-- Exercise brief --
Take the entries below and give them back exactly. Leave out nothing.

Saved entries:
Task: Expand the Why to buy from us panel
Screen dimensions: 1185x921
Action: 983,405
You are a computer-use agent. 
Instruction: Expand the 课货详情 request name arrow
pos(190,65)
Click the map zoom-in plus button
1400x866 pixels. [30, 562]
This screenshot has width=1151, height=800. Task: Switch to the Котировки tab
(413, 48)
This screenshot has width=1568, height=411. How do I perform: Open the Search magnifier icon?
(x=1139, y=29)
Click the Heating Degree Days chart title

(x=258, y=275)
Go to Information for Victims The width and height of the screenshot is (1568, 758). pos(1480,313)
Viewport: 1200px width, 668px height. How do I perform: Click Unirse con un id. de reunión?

-- Response area --
Task: Expand the Why to buy from us panel
Screen dimensions: 1185x921
Action: 983,405
You are a computer-use agent. 
Instruction: Expand the 课货详情 request name arrow
pos(190,65)
Click the map zoom-in plus button
1400x866 pixels. [30, 562]
This screenshot has width=1151, height=800. Task: Switch to the Котировки tab
(413, 48)
This screenshot has width=1568, height=411. How do I perform: Open the Search magnifier icon?
(x=1139, y=29)
Click the Heating Degree Days chart title

(x=258, y=275)
Go to Information for Victims The width and height of the screenshot is (1568, 758). pos(1480,313)
Viewport: 1200px width, 668px height. How do I perform: Click Unirse con un id. de reunión?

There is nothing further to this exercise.